Similarly, Lieberman says, “The people who are making money [with speech applications] aren’t just providing voice; they’re providing better speech recognition or a better microphone to eliminate background noise.”

Others are just at the beginning phases of not only providing basic speech applications but also detecting sentiment via the speaker’s tone of voice, word choices, etc. “You could put these words through a text engine but would not get the same type of results back,” Freeze says. Another reason some have failed to monetize speech applications is that an offering was pushed out quickly without enough investment and development behind it—just like cheap jeans that fall apart after you wear them a few times, says Lieberman.

Speech applications need to continue to evolve, Meadows says. “Each year the work becomes more difficult because customers continue to demand more.”

But investing in the technology alone isn’t enough, Freeze cautions. “We’ve seen failures and some heavy losses from some companies. Part of the reason is that they don’t understand the art of the possible.”

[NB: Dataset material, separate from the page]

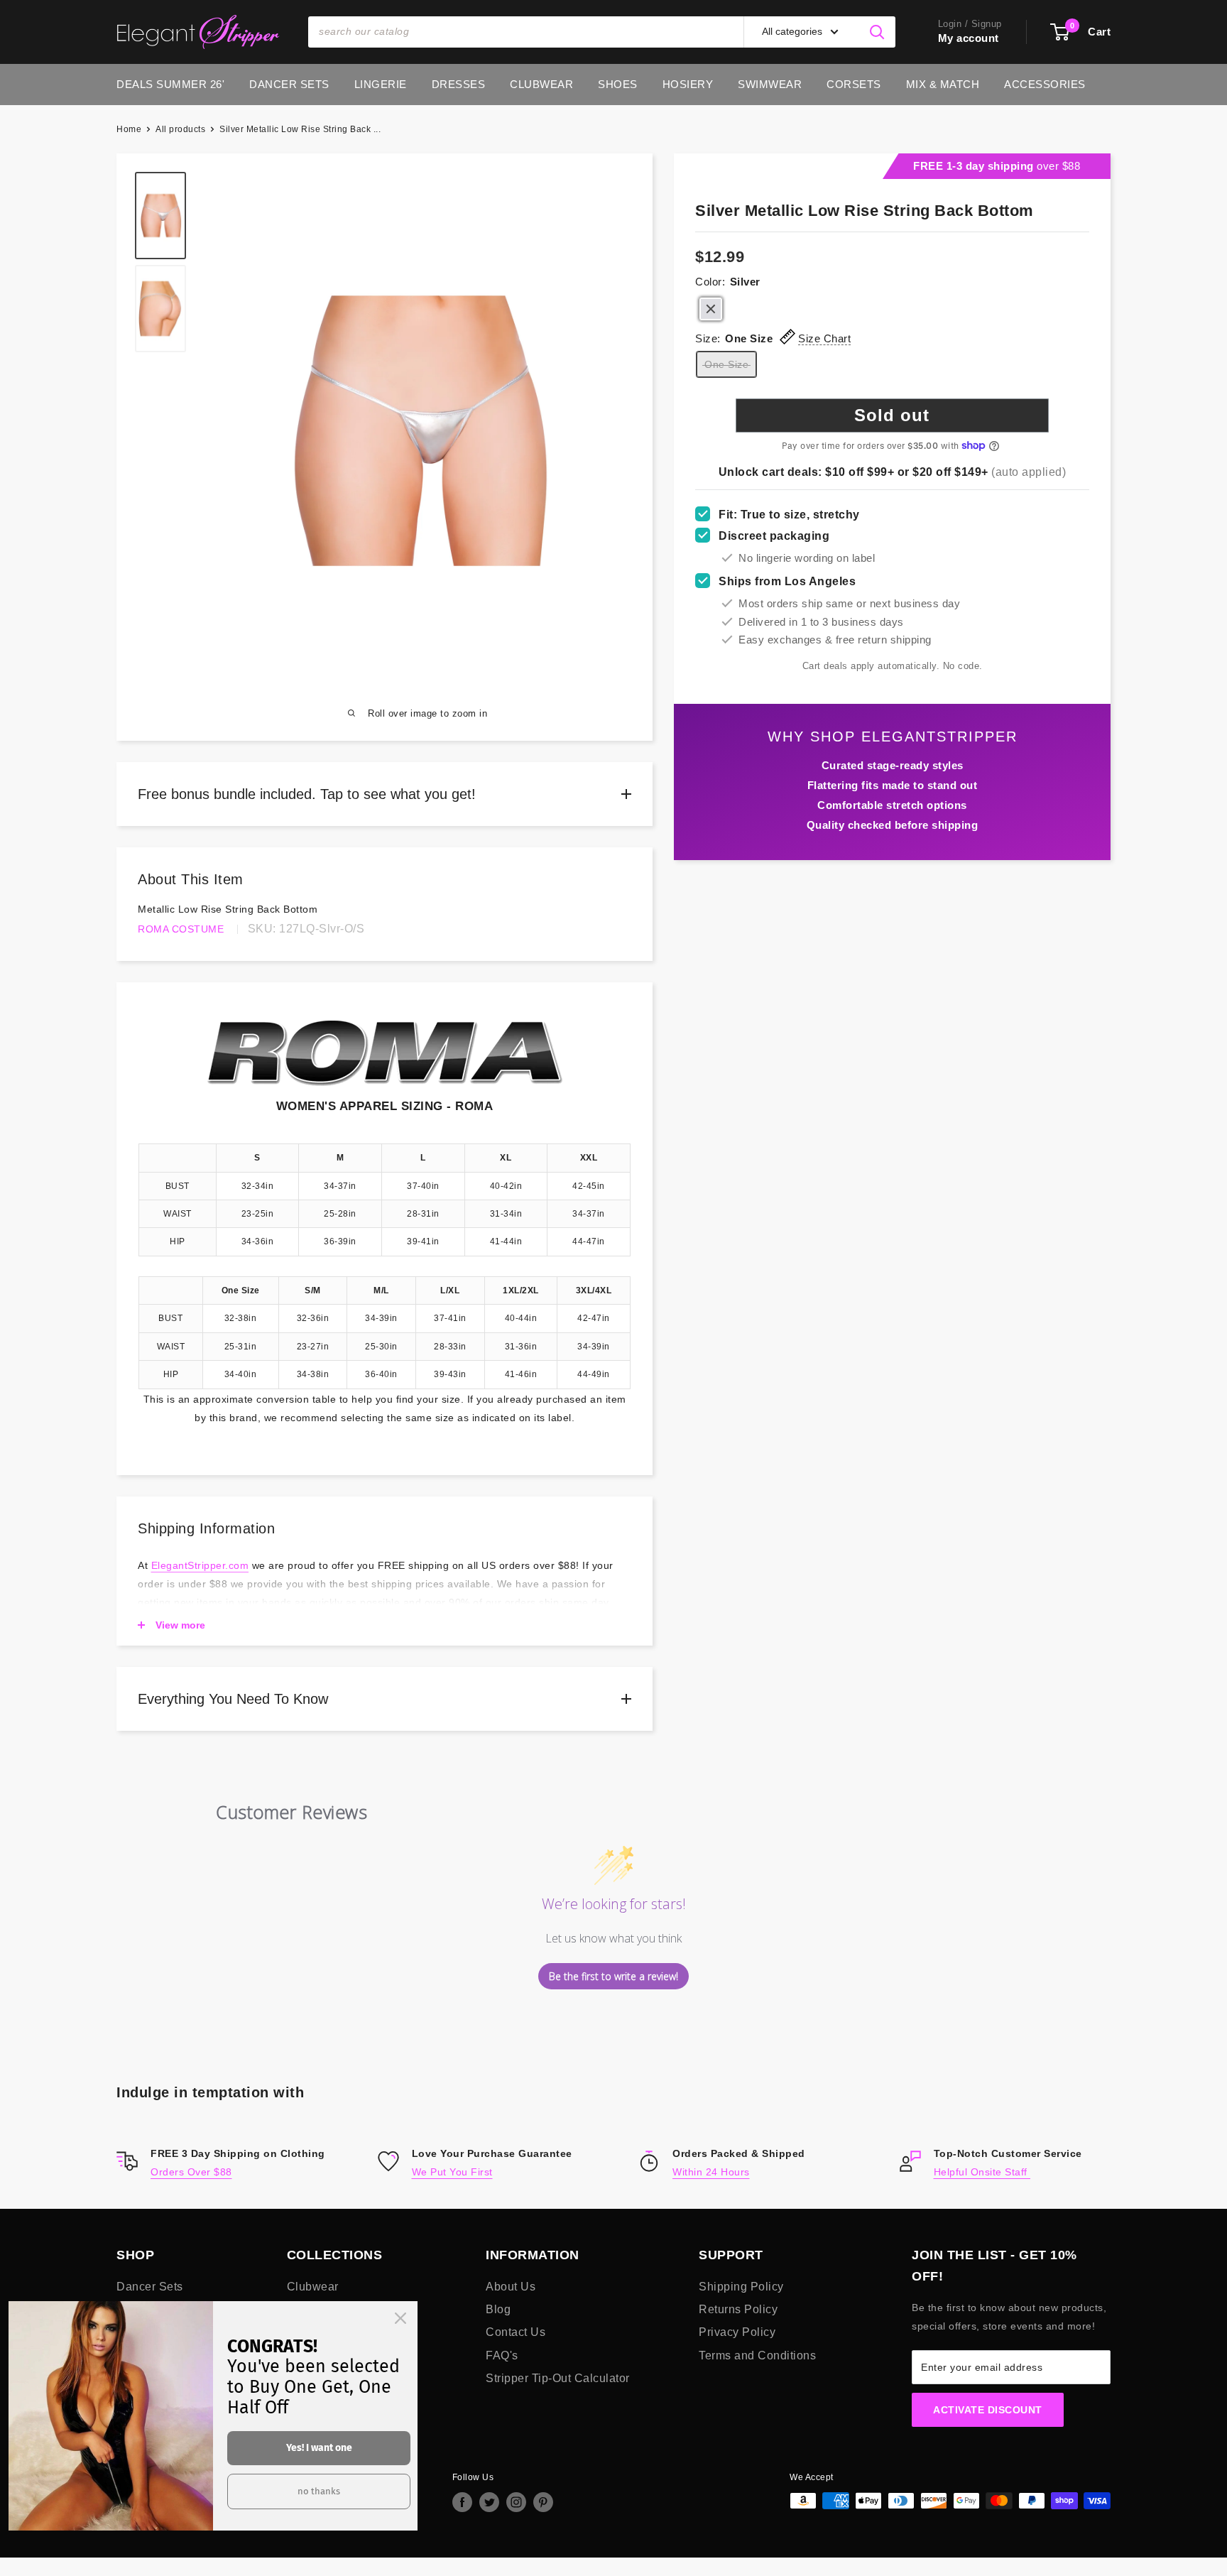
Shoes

In other words, these companies develop speech applications without seeing—and explaining to potential customers—all of the possible uses of the technology. For example, they might see some of the IVR possibilities, but don’t incorporate natural language speech, which limits the user to only a few strictly defined phrases. As a result, the overall usage and monetization capability is limited.

Test, Test, Test

To be successful, speech application developers need to start small, test early and often, then expand from there, Freeze advises. “It’s important to understand that you need to walk before you can run.”

Testing is the missing element for many companies that don’t successfully monetize their speech applications, agrees Peggy Chen, chief marketing officer for SDL, a language translation provider. “You need to test the application at scale and across many types of content types.” If translations don’t work in areas with many different dialects (the Philippines has hundreds, for example), it won’t scale or monetize as expected.

Meadows adds that testing doesn’t end when the product is rolled out. Speech application providers need to continue to test and improve their offerings because customers will want better products with continually enhanced capabilities. The same speech application that might have been successful five years ago may fail today if it stops making progress.

AI Key to Future Monetization

More monetization of speech applications will come as artificial intelligence evolves and becomes more integrated with the apps, says Donna Fluss, president of DMG Consulting.

AI will also make its presence felt in voice-related advertising, Tushinskiy says. Rather than recording several different audio advertising messages, enterprises and advertising firms will need to generate just one, and AI will handle all of the variations.

“We are just at the beginning of converting existing IVR technologies to speech applications,” Fluss says. “Companies need to rethink their technology. Down the road, IVR and RPA will be coming together with AI and machine learning. The use of AI is just in its infancy.”